The boss seems to get by with very little, I've never seen him use anything but an cep drill. On a job he asked me to get a hacksaw out of his truck, we were doing 1.5" and 4" NMC in a trench I came back with a Bosch cordless sawzall off my truck I also carry a corded sawzall. Almost all my tools are in my van, I carry 3 skill saws, my old one with a framing blade, a light weight with finish blade and a cordless. If I need a chop saw, table saw or tile saw its back to the barn. I shouldn't need too much of it for this job but I still do lots of side work. I thought the m12 would be cool i coul keep it in my kit as the cordless Bosch is big and heavy


----------



## Kingstud (Apr 5, 2013)

I picked up a couple things
a pr of klein 1412 dual wire strippers 
http://www.amazon.com/Klein-1412-No...d=1365393686&sr=8-13&keywords=klein+strippers

and Klein needle nose D203-8n-SEN
http://www.amazon.com/Klein-Tools-D...=1365394260&sr=1-1&keywords=klein+d203-8n-sen

I ordered a fluke 2AC

and bought the only occidental electricians bag they had local, its all leather, about $55 but I'm concerned it might be too small. But looking at it now, looks like the same bag Harry posted a pic of.

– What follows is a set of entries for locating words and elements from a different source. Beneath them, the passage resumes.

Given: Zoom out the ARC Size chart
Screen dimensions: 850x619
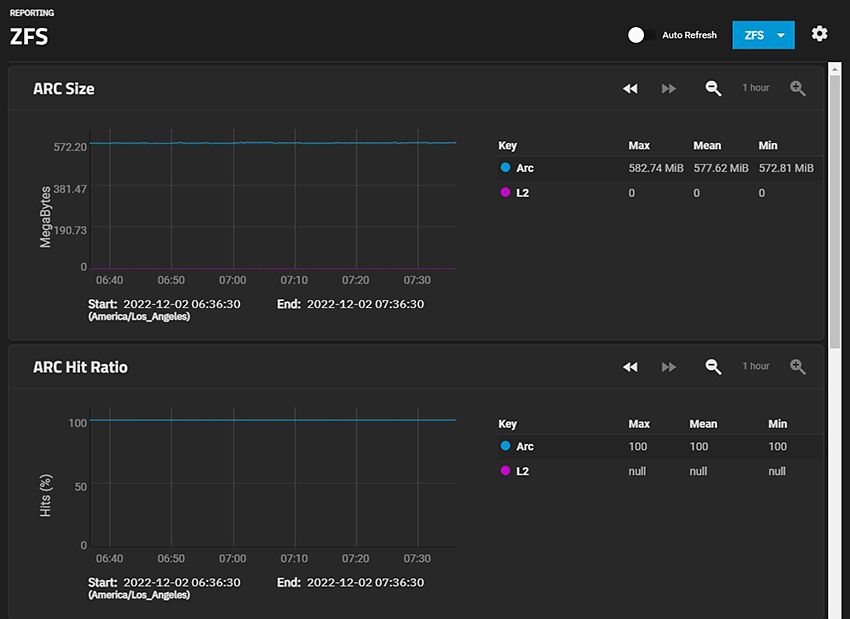Looking at the screenshot, I should [x=713, y=89].
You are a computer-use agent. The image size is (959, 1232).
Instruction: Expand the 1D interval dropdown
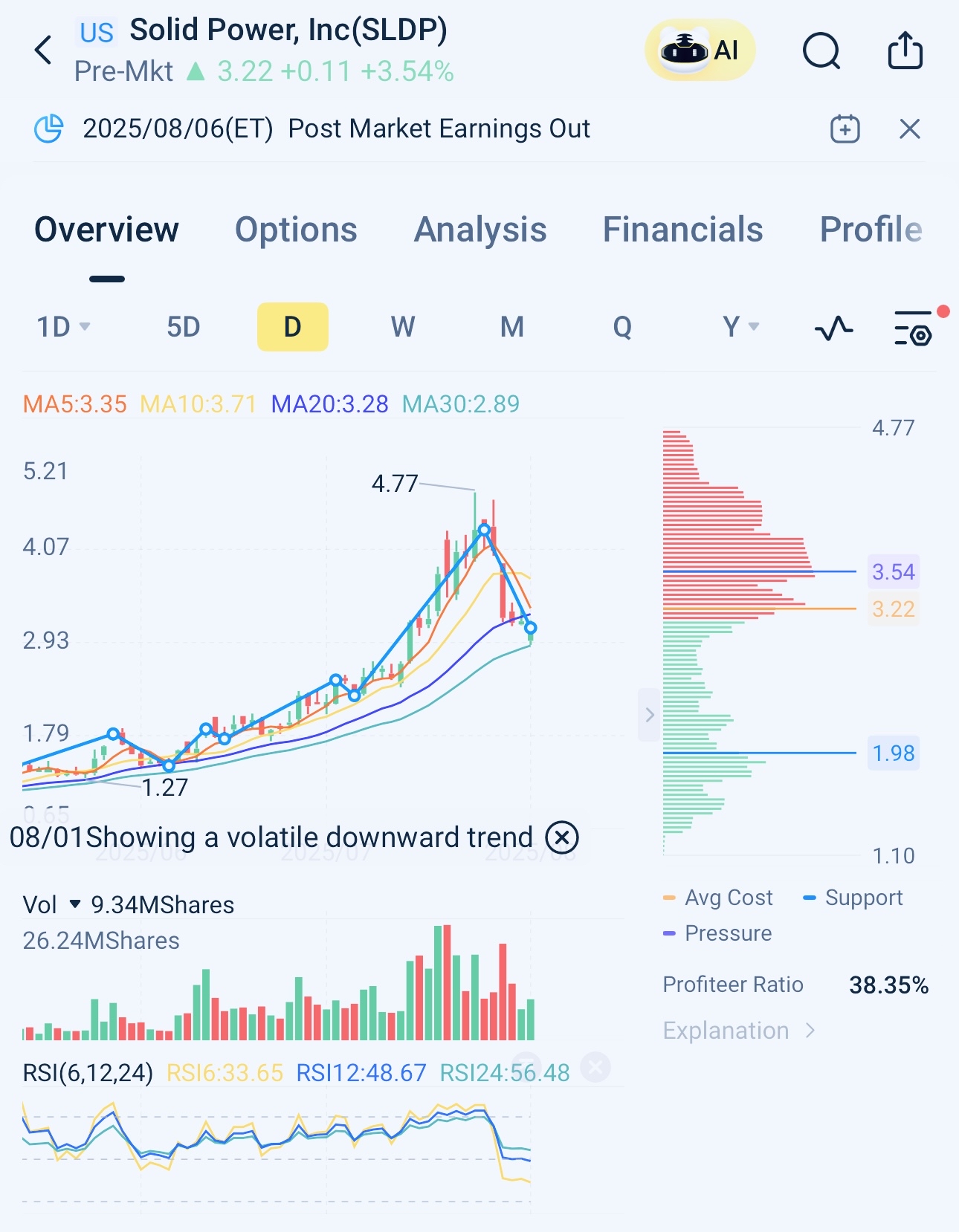click(64, 327)
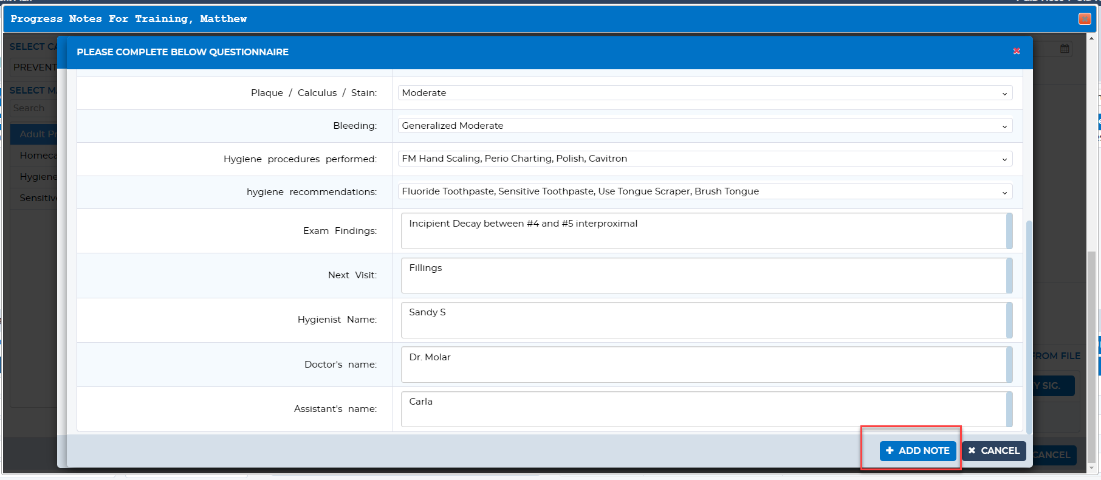Image resolution: width=1101 pixels, height=480 pixels.
Task: Click the orange Progress Notes window close icon
Action: (x=1084, y=20)
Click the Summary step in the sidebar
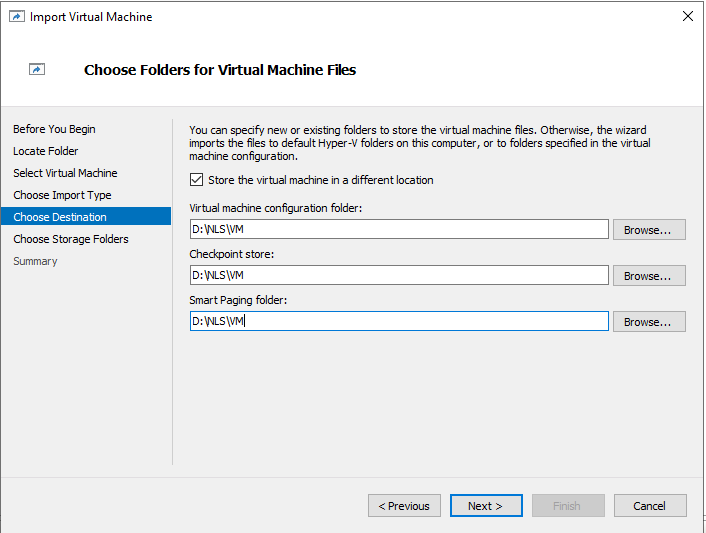This screenshot has width=706, height=533. (35, 261)
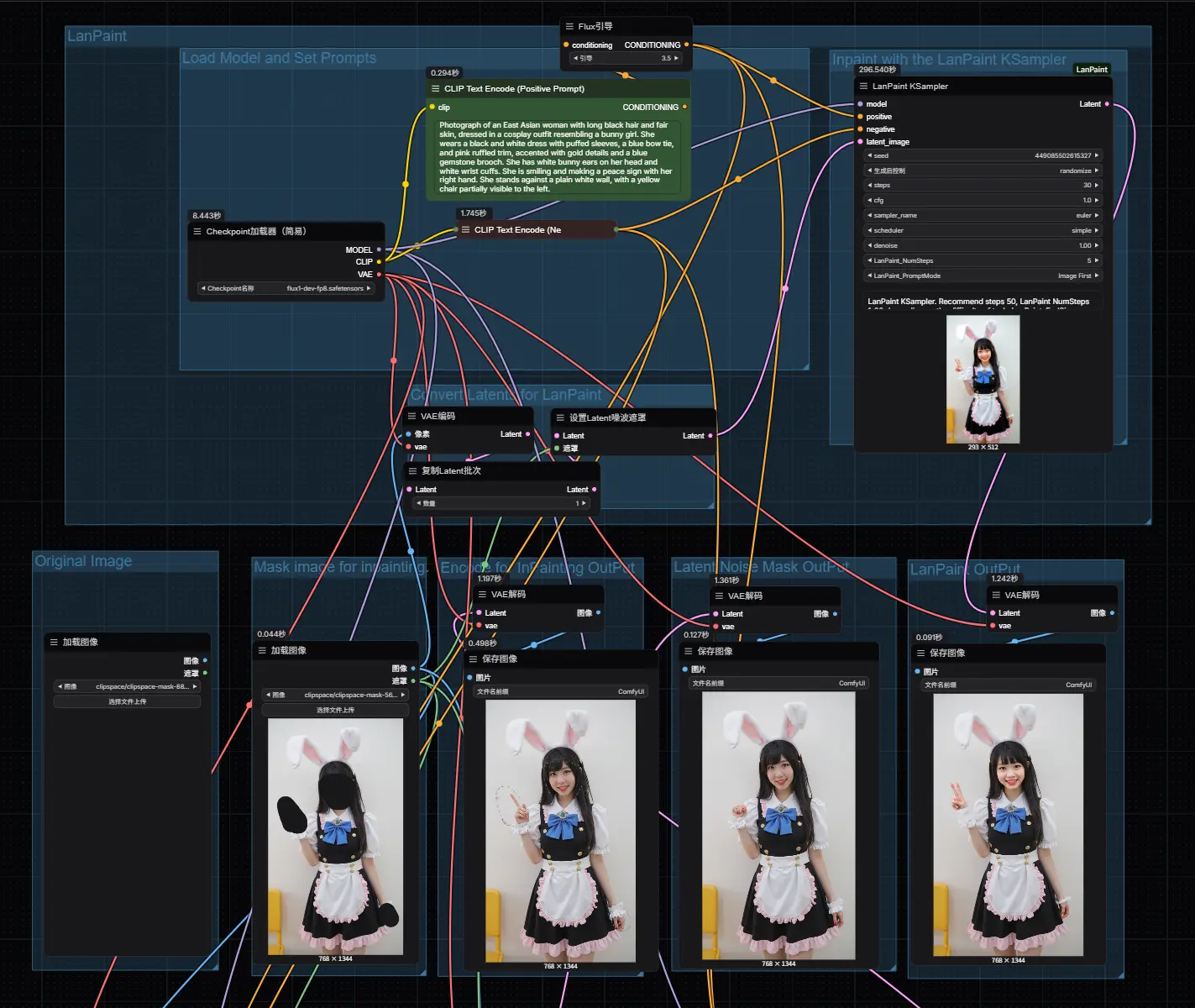This screenshot has width=1195, height=1008.
Task: Click the Positive Prompt node menu icon
Action: click(435, 89)
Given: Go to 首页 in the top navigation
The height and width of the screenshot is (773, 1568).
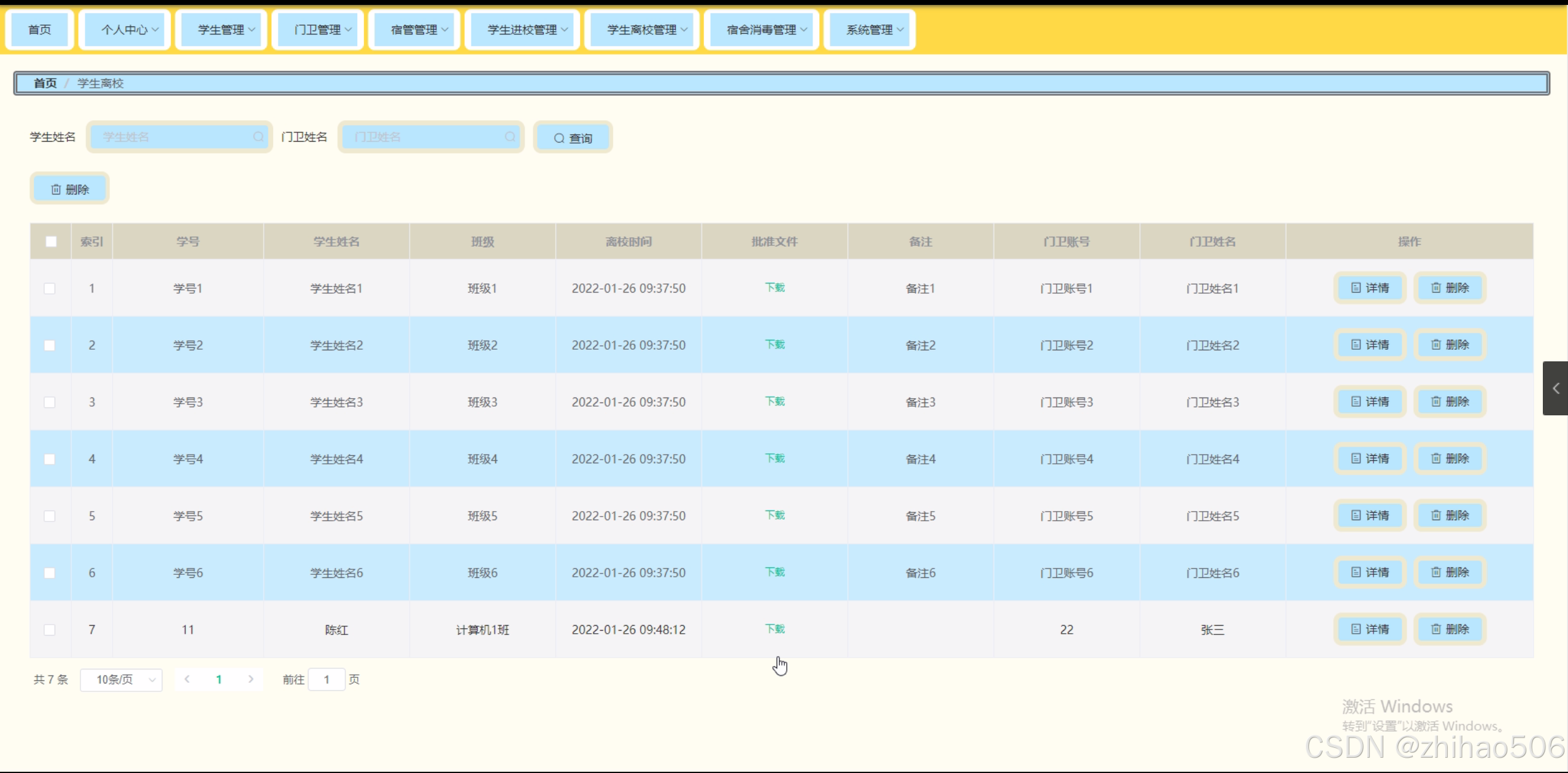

http://www.amazon.com/Occidental-Le...id=1365394465&sr=8-1&keywords=occidental+5500

For the minimalists out there the 5053 loks pretty cool http://www.bestbelt.com/product.php?sku=5053&type=


----------



## Kingstud (Apr 5, 2013)

Off go my carpenter bags, on with electricians kit. I was trying to keep it light but think may need a bag for left hand, have a few odds and ends could live there like my Stabila mini mag level. I think my framers pouch is too big


----------



## Amish Electrician (Jan 2, 2010)

Give all your tools a good coat of a long-term protectant, and lock them away. You won't need them for awhile.

Your employer will supply the shovel, pick, and digging bar. Also the broom and dustpan.

Later, he'll provide the bender, while you supply a GOOD hacksaw, a real 25' tape measure, and a decent torpedo level. He'll also provide the fish tape. You might need a small cordless drill (or impact driver). A pair (2) Channellocks rounds out the kit at this point.

When he lets you do some 'trim' work, you'll need a decent stripper, a 10-n-1 screwdriver, a tic tester, and a decent pair of Linemans'. Be nice if you get a Linesmans' that also has a fish tape puller on it.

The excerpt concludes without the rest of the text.